Fig 4. Crystal structure of CtDsbA.

A. The crystal structure of CtDsbA contains a thioredoxin domain (light green) and a helical domain (dark green.) Loops on the catalytic surface that constitute the active site of CtDsbA and determine redox activity are colored orange and labeled. The active site catalytic disulfide is highlighted with sulfurs shown as yellow spheres. The non-catalytic disulfide (between Cys84 and Cys145) and the single thiol (Cys70) in L1 are shown in stick representation. The most N-terminal region of CtDsbA is unstructured. Crystal packing interactions with the second monomer in the asymmetric unit and a symmetry related molecule (shown in white) stabilize this region of the protein such that is well resolved in the electron density map. B. Close view of the four loops (L1, cisPro L2, L3 and the Cys-Ser-Ala-Cys motif) which constitute the active site surface of CtDsbA. C. In the crystal structure the active site cysteines are oxidized.
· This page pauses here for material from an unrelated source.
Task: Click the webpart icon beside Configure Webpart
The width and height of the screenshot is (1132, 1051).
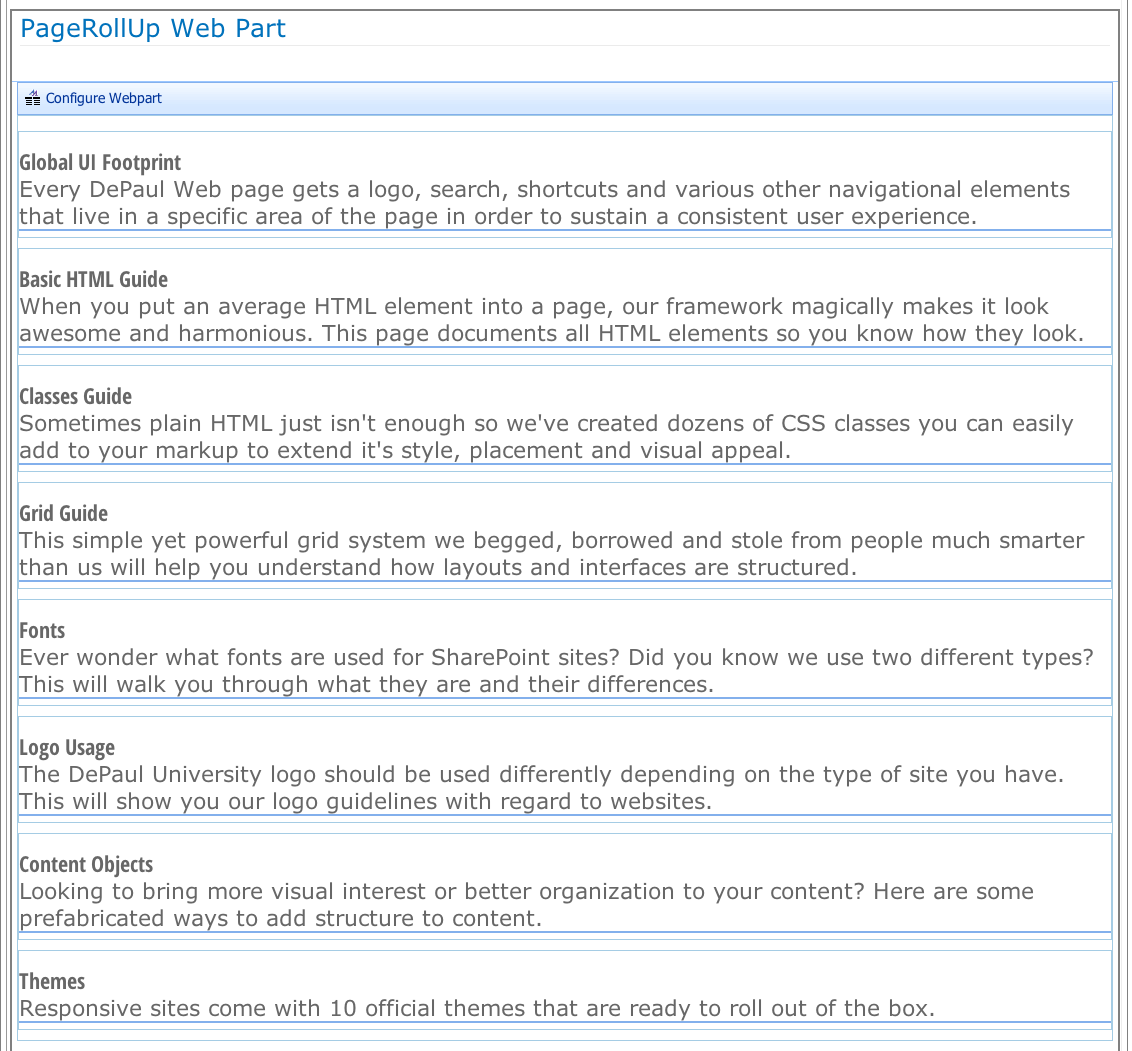Action: 32,97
Analysis of bond distances indicates that the Cys 38 thiolate could be stabilized by favorable bond interactions with Thr 172 (3.4 Å between Thr 172 OH and Cys 38 SG in the oxidized structure) of the neighboring cisPro L2 consistent with an oxidizing protein character. The Cys 41 sulfur atom is 3.5 Å from the Thr 172 hydroxyl in the oxidized structure. 2Fo-Fc and Fo-Fc electron density maps for the active site and cisPro Loop 2 were generated from calculated phases using phenix.maps and are shown contoured at 1.0 σ and 3.0 σ respectively. The maps are shown within a 1 Å radius of each atom of each loop.